Work to complete: Reproduce the records below word for word, keeping every line in its original order and form.

Records for the task:
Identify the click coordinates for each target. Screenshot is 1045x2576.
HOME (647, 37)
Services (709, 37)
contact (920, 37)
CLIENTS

Complete output:
Identify the click coordinates for each target. Screenshot is 1045x2576.
HOME (647, 37)
Services (709, 37)
contact (920, 37)
CLIENTS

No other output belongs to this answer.